**WHAT THE TASK ASKS:**
Copy out the lines below word for word, omitting the pictures.

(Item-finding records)
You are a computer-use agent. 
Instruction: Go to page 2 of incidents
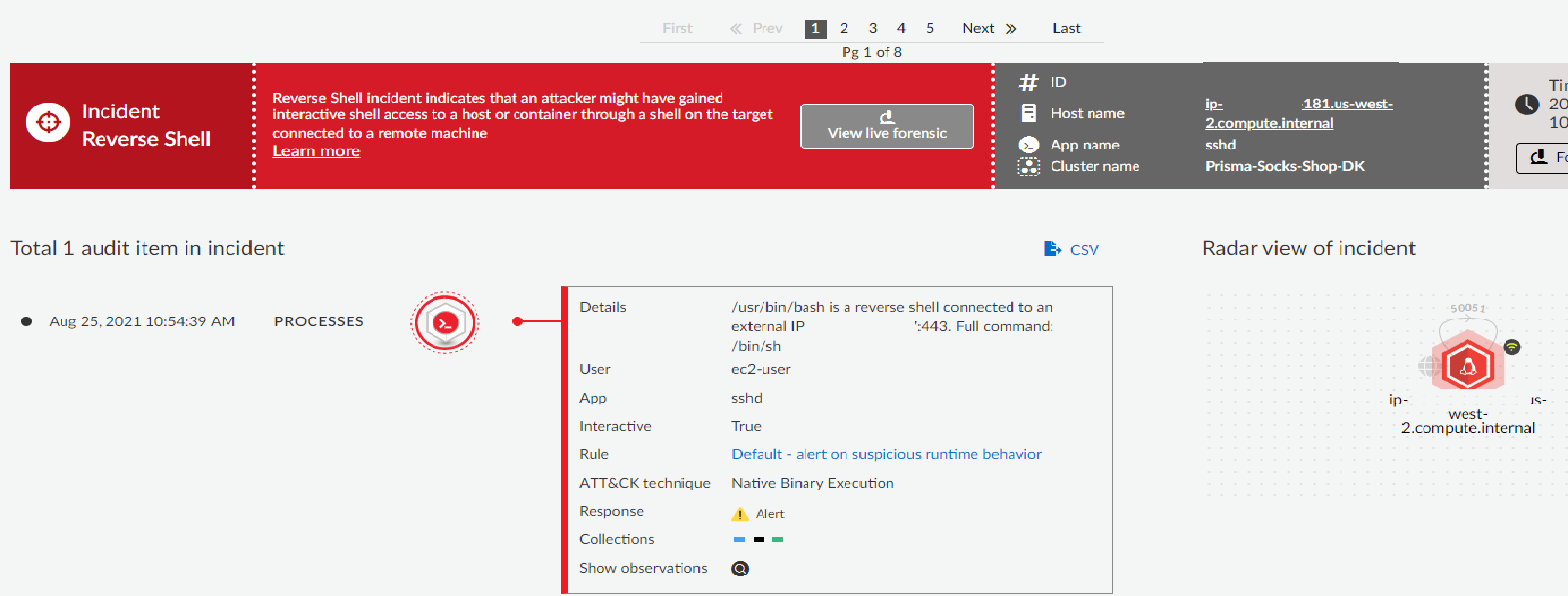click(844, 28)
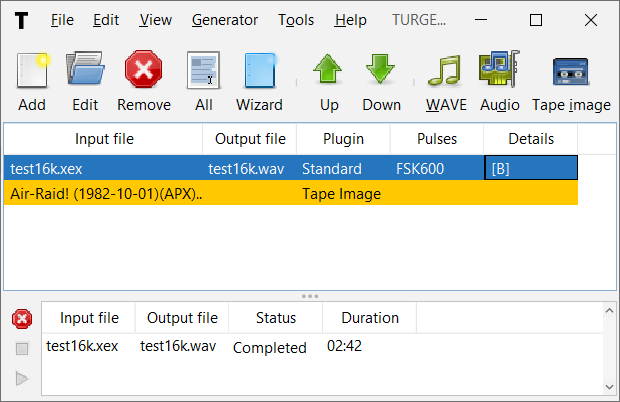Click red cancel icon in queue panel
Image resolution: width=620 pixels, height=402 pixels.
pos(21,319)
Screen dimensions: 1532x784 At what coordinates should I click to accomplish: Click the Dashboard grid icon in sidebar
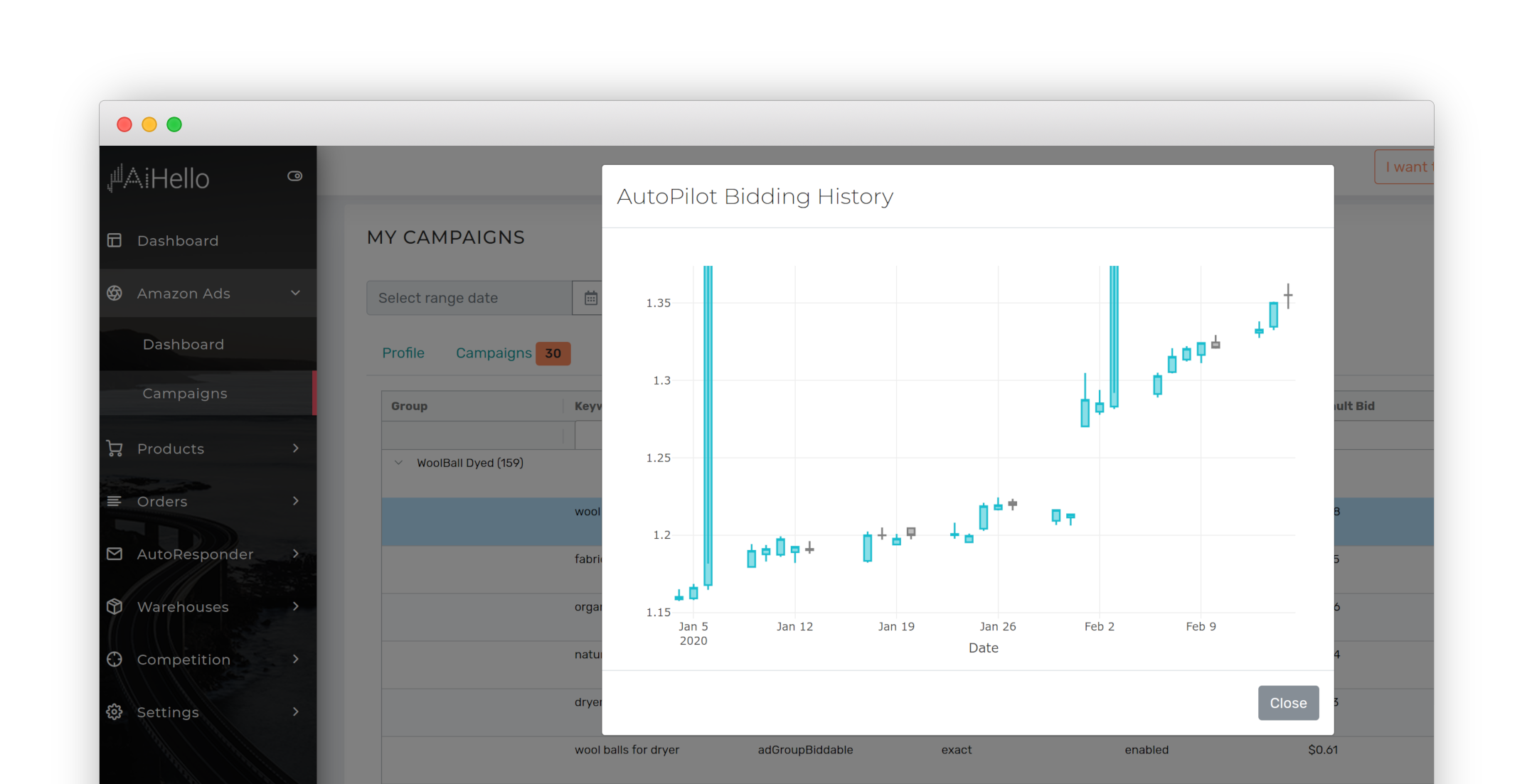click(115, 240)
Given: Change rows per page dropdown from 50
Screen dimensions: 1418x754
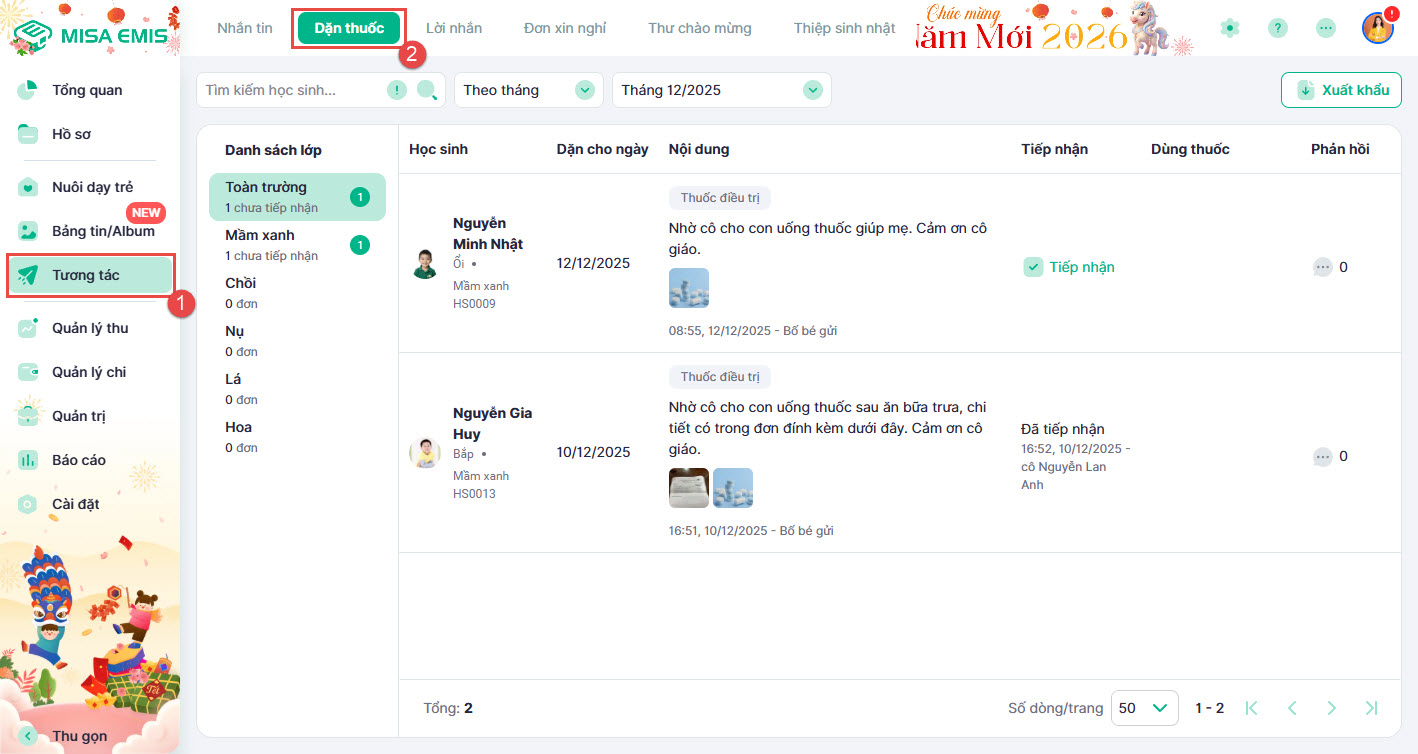Looking at the screenshot, I should click(x=1144, y=708).
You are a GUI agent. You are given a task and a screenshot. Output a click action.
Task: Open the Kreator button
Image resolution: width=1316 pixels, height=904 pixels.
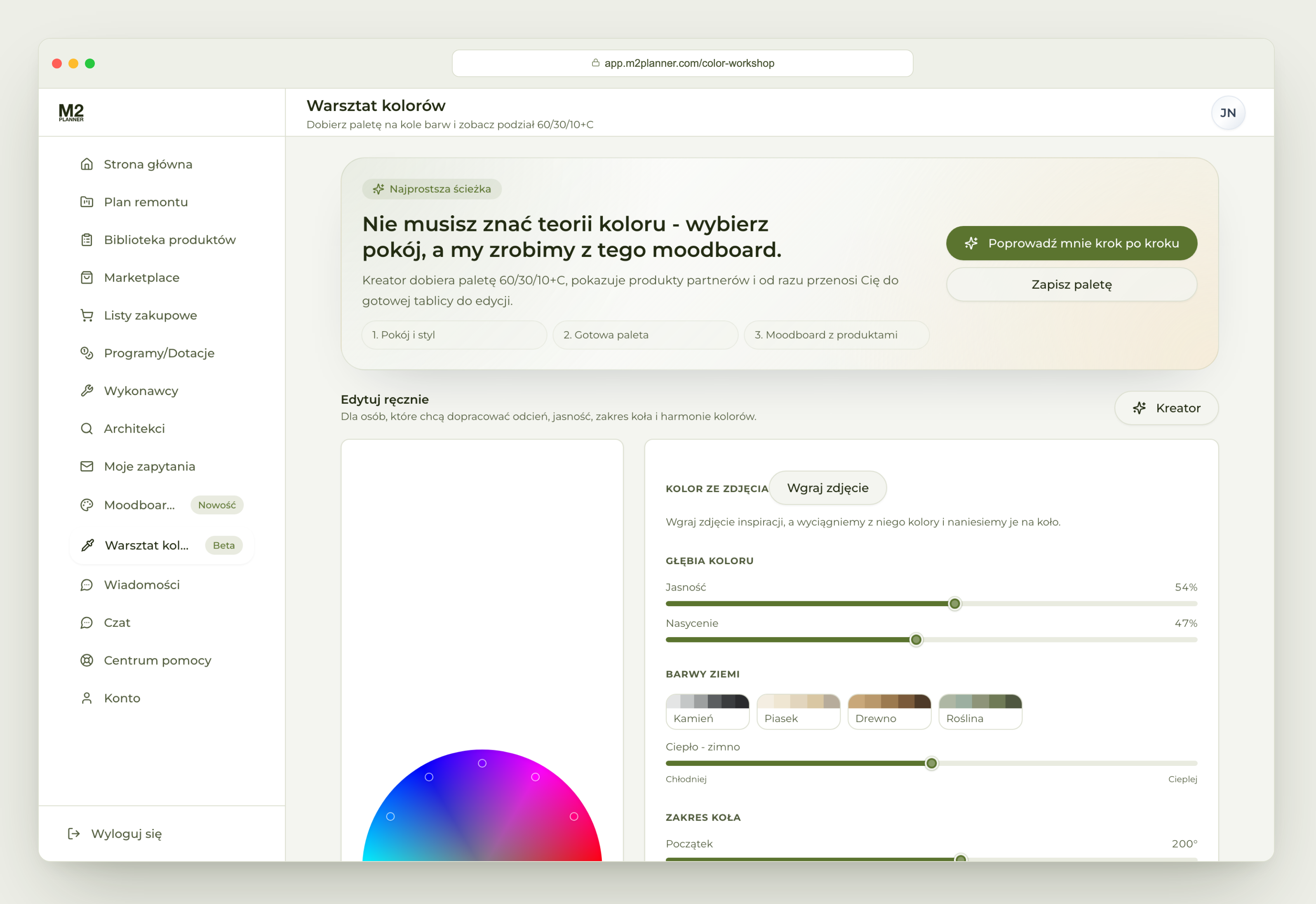1166,408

**TASK SOLUTION:**
You are a computer-use agent. 
Instruction: Go to page 2 of incidents
click(844, 28)
Click red cancel icon in queue panel
Image resolution: width=620 pixels, height=402 pixels.
pos(21,319)
Screen dimensions: 1532x784 At what coordinates should I click to accomplish: Click the Dashboard grid icon in sidebar
click(115, 240)
Given: Change rows per page dropdown from 50
Screen dimensions: 1418x754
Looking at the screenshot, I should click(x=1144, y=708).
You are a GUI agent. You are given a task and a screenshot. Output a click action.
Task: Open the Kreator button
Image resolution: width=1316 pixels, height=904 pixels.
1166,408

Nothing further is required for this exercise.